There aren’t enough jobs for people with this skill set. I’m all for it!


Reading my previous post I realise that it might look offensive. This is not what I intended to do. Sorry about that. What I meant is, how do you differentiate the good from the bad when it comes to hiring a PMD?



Michael Craig

Essentially you are right. I think the point in this article and elsewhere that Jon Reiss is making is that it ought to be a recognised professional status with the corresponding training etc rather than somebody just assigning themselves this status in the way that you have characterised it. How realistic creating such a professional status and how valuable it would be to film makers is another question. I think Jon Reiss makes a fair case given the changes which are happening in the industry.

Amy Slotnick

As someone who has done this job for several films now, ones I produced and ones where the producer hired me to consult on the marketing & distribution of the film, I love that Jon is giving it a name and a place in the industry. And I love that is has found a forum in blogs and books like Jon’s & Ted’s.

To respond to the comments posted on whether anyone can do the job and how to find the right person for it, I think that, similar to the role of Producer, the position requires someone with industry knowledge, experience and relationships, especially with platforms offering non-traditional forms of marketing & distribution, creative thinking, fiscal responsibility, expertise and/or ideas on how to engage a niche audience pertinent to the film’s topic/themes, ability to juggle many things, excellent follow through, articulate a film’s message, drive results, meet budget mandates and think outside the box.


Thank you all, I have a better idea of the right candidate now.

Gerald Heller

Promoters of this and related approaches to film sales really need to a answer a basic question first: do they believe that audiences have an endless hunger for movies? Is there no limit to the number of movies the public will pay to watch, if the product is effectively marketed? Has that limit been reached? Or are PMD advocates just claiming that they can shift the finite, and diminishing, consumer market from one title to another, with superior marketing?

• Dataset extract
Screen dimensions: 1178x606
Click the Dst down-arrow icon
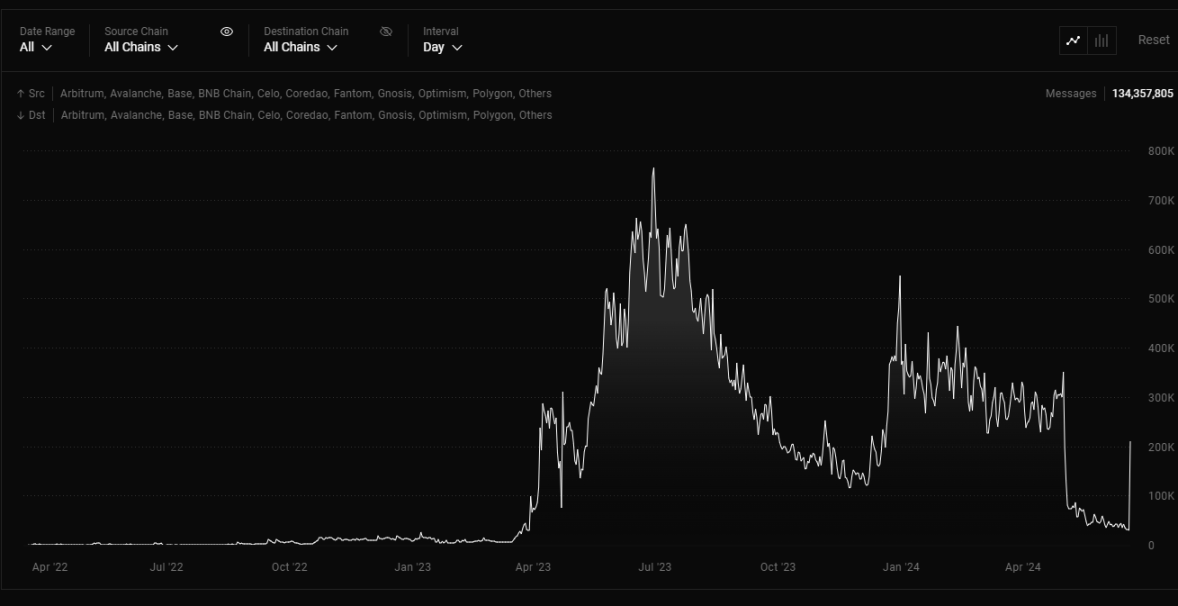coord(20,115)
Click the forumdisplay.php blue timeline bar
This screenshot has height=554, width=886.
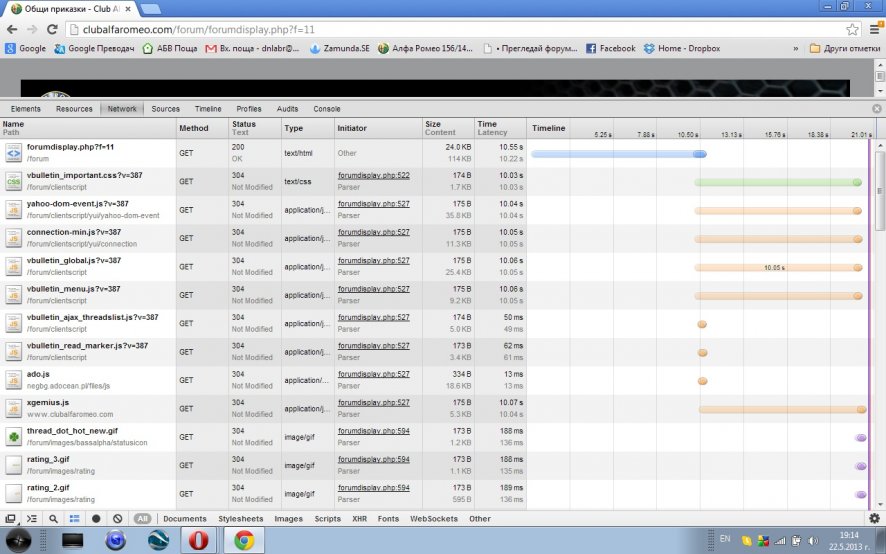point(617,154)
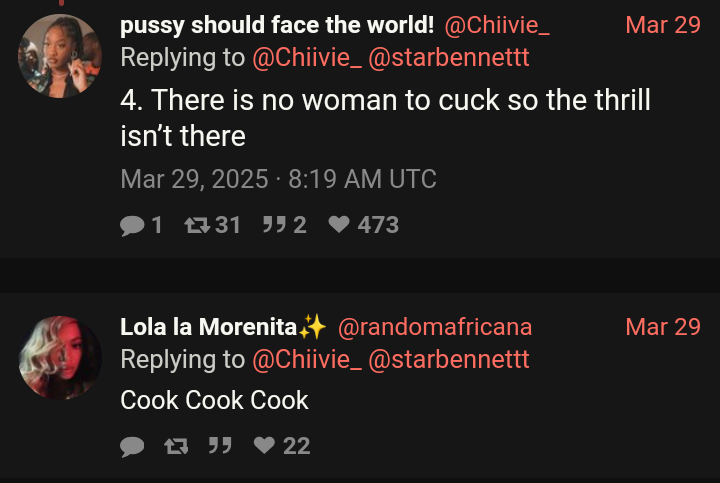
Task: Click the reply icon on Lola's tweet
Action: (132, 446)
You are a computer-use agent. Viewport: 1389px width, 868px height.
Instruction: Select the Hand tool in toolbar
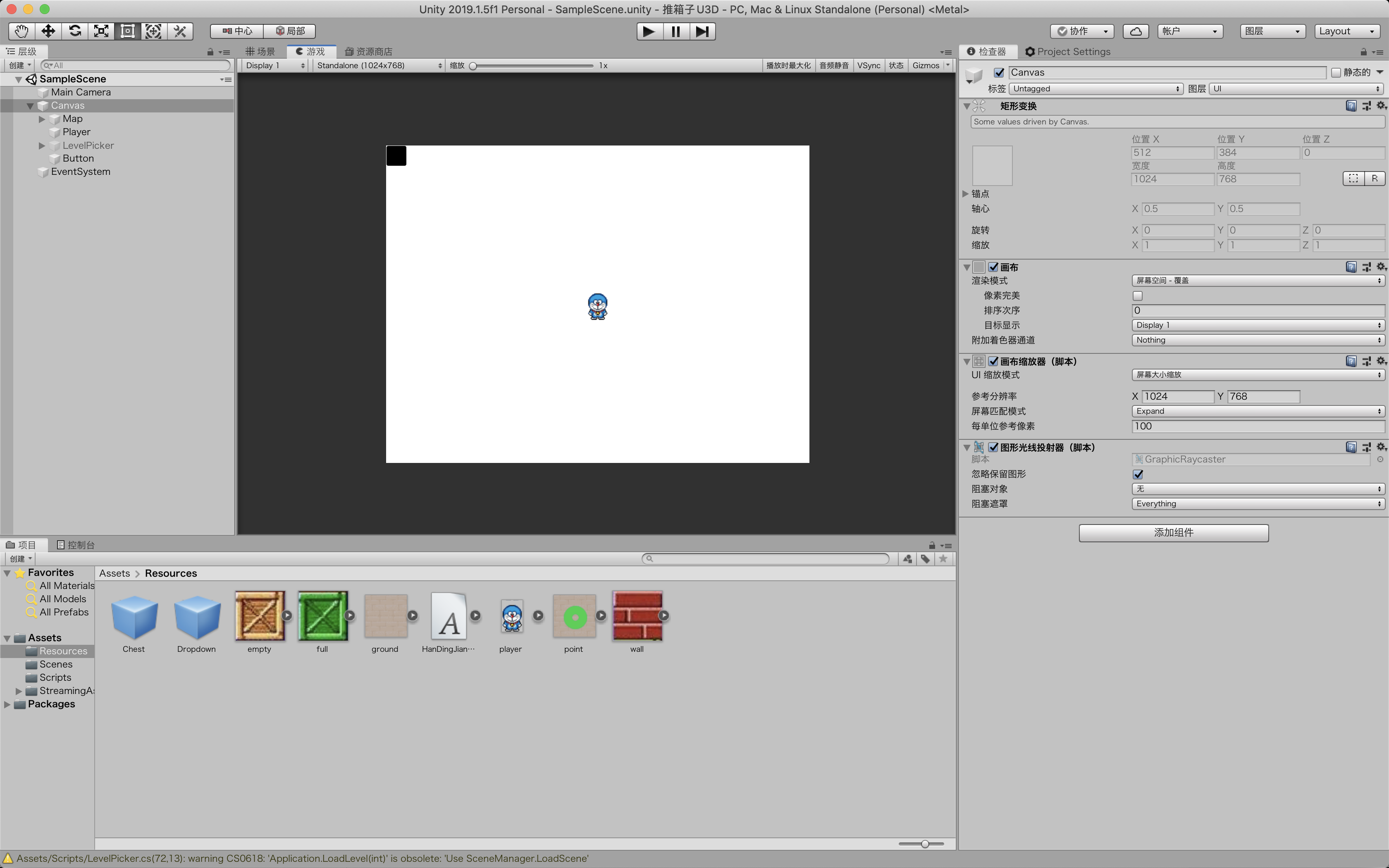click(22, 31)
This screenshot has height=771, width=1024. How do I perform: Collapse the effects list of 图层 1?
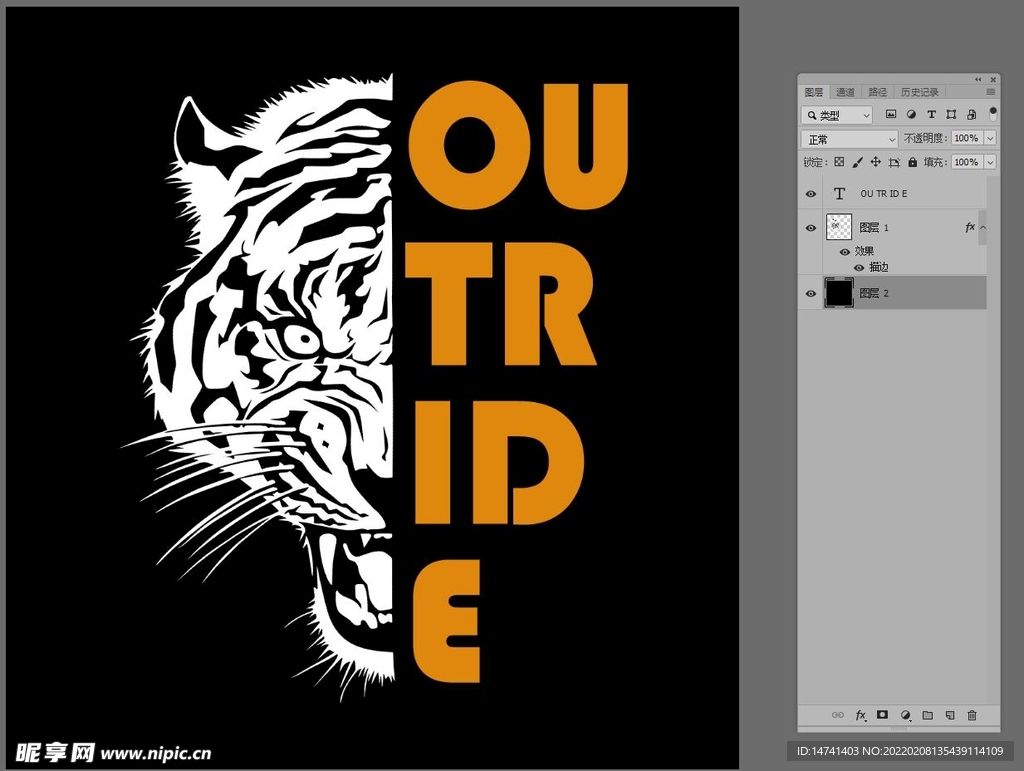(983, 228)
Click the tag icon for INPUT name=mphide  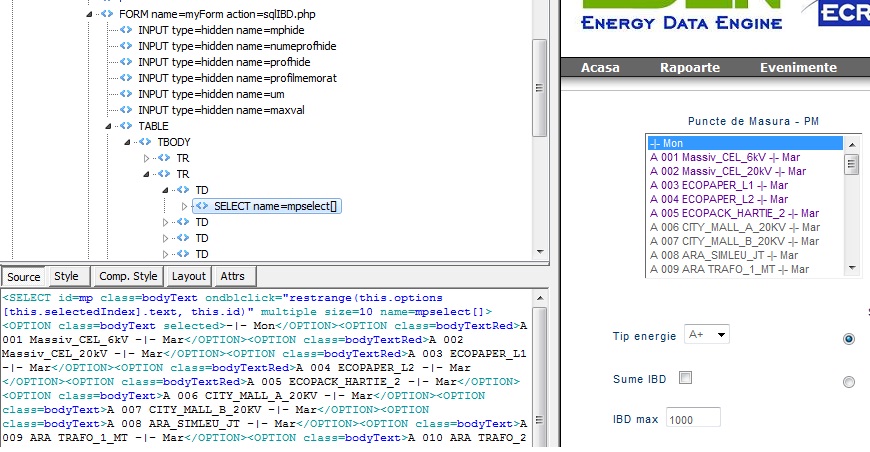click(x=126, y=30)
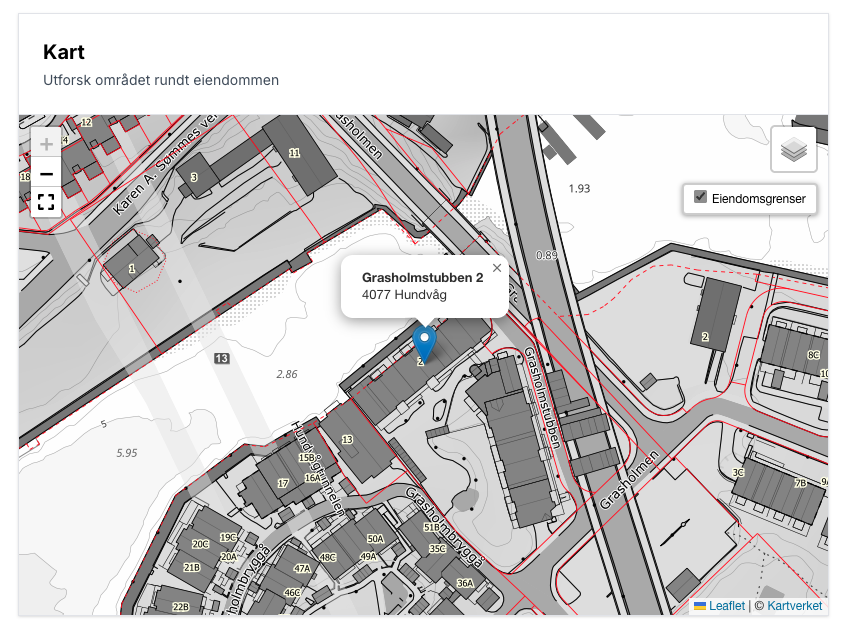This screenshot has height=628, width=855.
Task: Click building number 11 on map
Action: [294, 153]
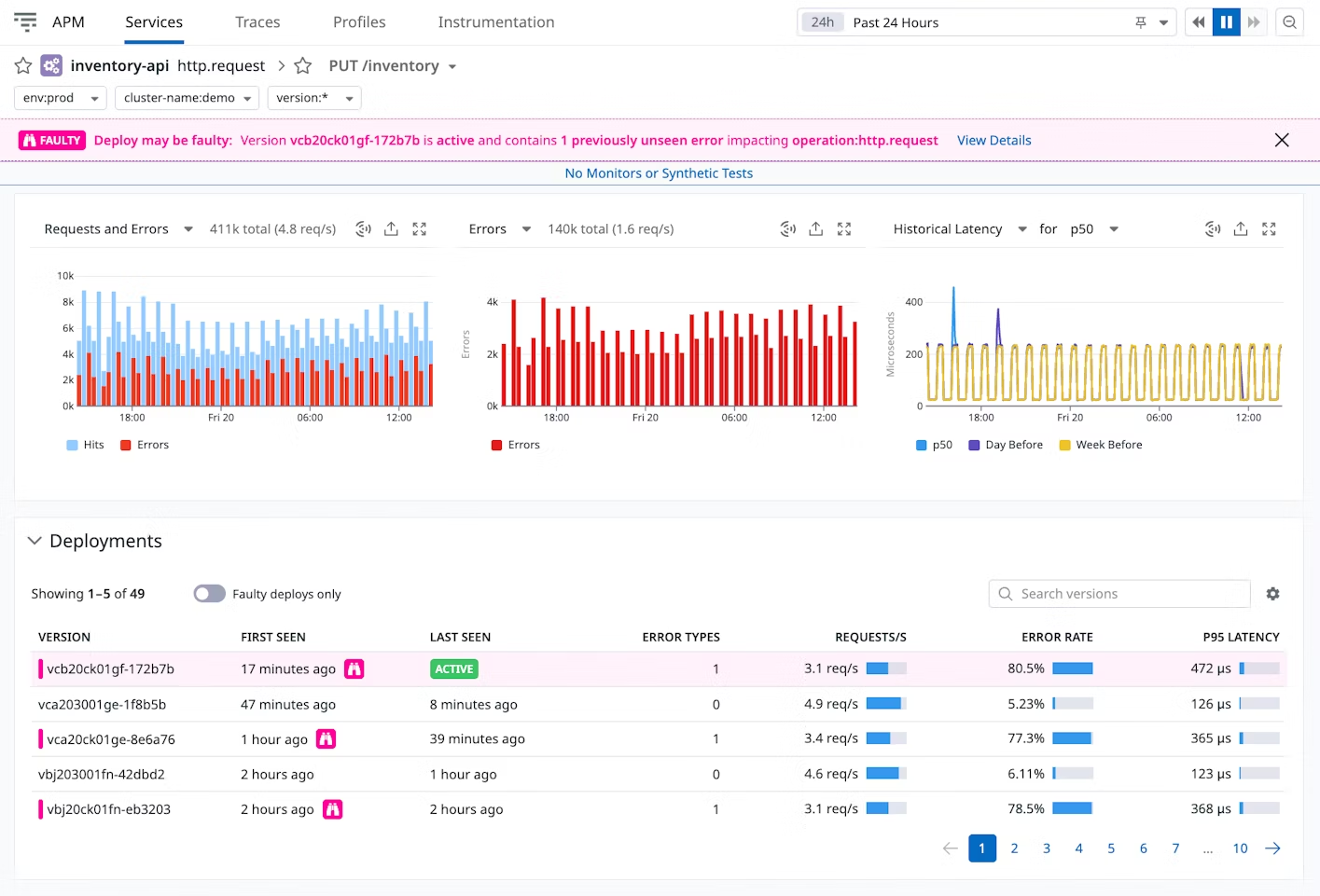The width and height of the screenshot is (1320, 896).
Task: Click the star icon beside inventory-api
Action: coord(23,65)
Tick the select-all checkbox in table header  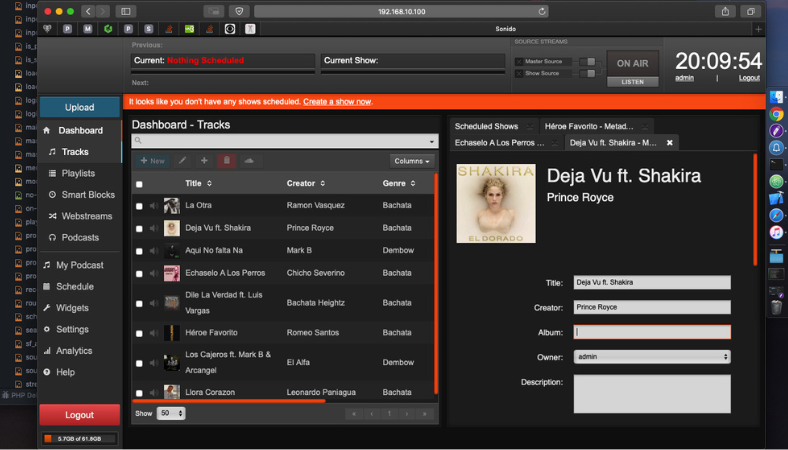point(139,184)
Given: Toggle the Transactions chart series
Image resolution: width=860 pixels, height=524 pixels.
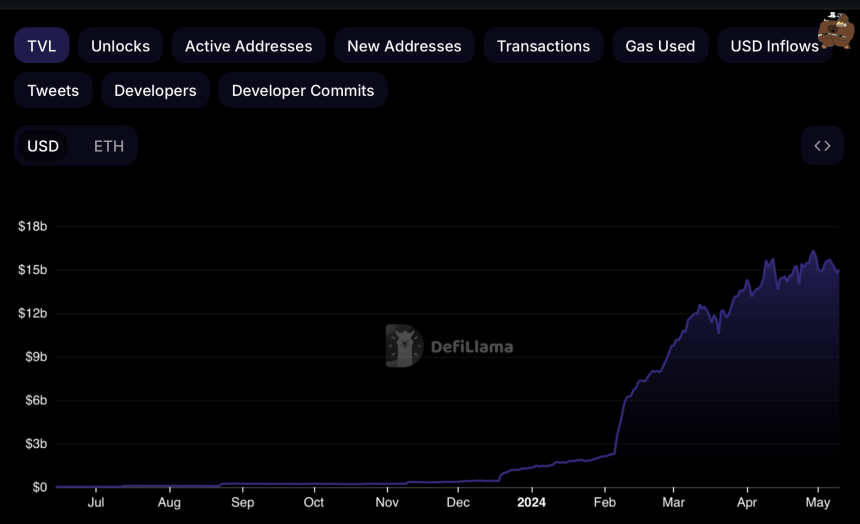Looking at the screenshot, I should click(x=543, y=46).
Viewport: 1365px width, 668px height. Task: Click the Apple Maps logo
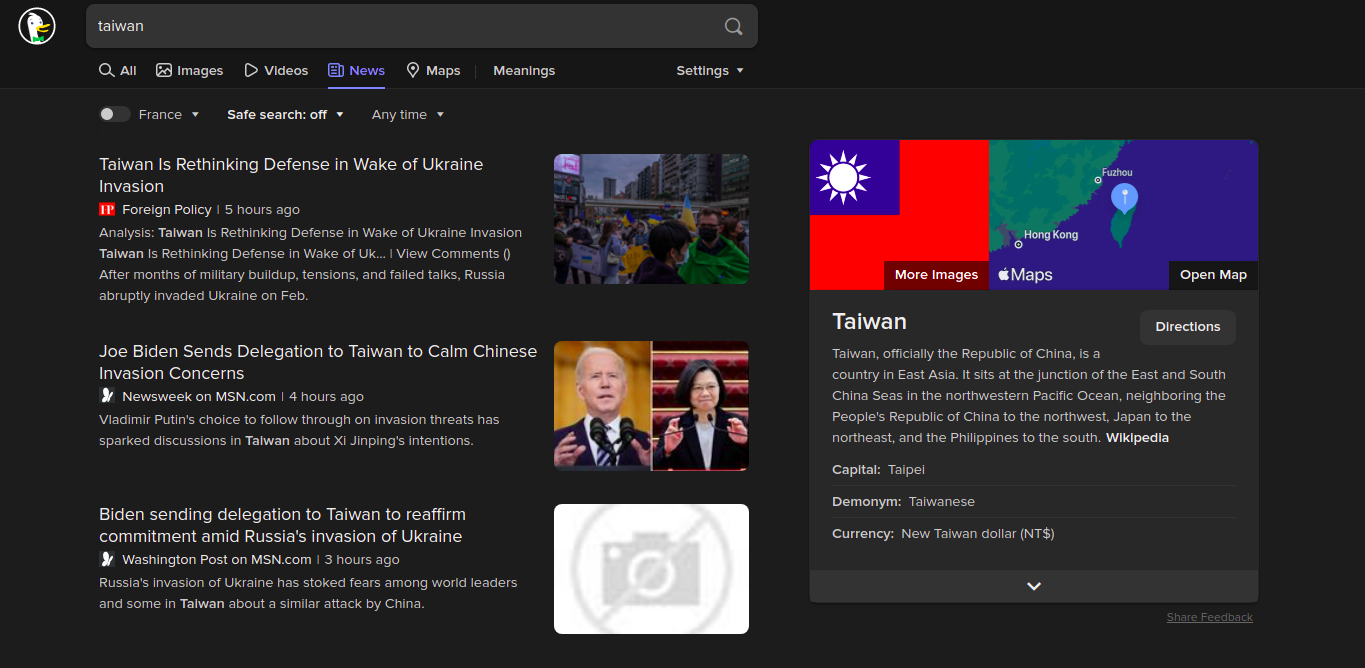tap(1025, 275)
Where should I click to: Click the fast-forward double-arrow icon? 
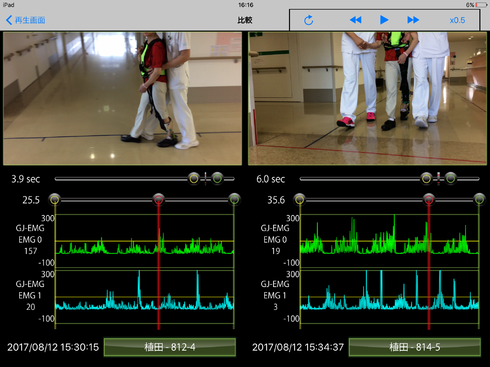[413, 20]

• Your tasks
A. From the comment thread, print the passage that opens with the words containing "There aren’t enough" and closes with "hiring a PMD?".
B. In the comment thread, which role does Amy Slotnick compare this position to?
C. Turn the paragraph of the comment thread beginning "To respond to the comments posted" into a short list of what the position requires.
The listing is separate material from the comment thread.

• The results
A.
There aren’t enough jobs for people with this skill set. I’m all for it!


Reading my previous post I realise that it might look offensive. This is not what I intended to do. Sorry about that. What I meant is, how do you differentiate the good from the bad when it comes to hiring a PMD?

B. The role of Producer.

C.
Like the Producer role, the position requires:
- industry knowledge, experience and relationships, especially with platforms offering non-traditional marketing and distribution
- creative thinking and out-of-the-box thinking
- fiscal responsibility and the ability to meet budget mandates
- expertise or ideas on engaging a niche audience relevant to the film's topics and themes
- the ability to juggle many things
- excellent follow-through and the drive to get results
- the ability to articulate a film's message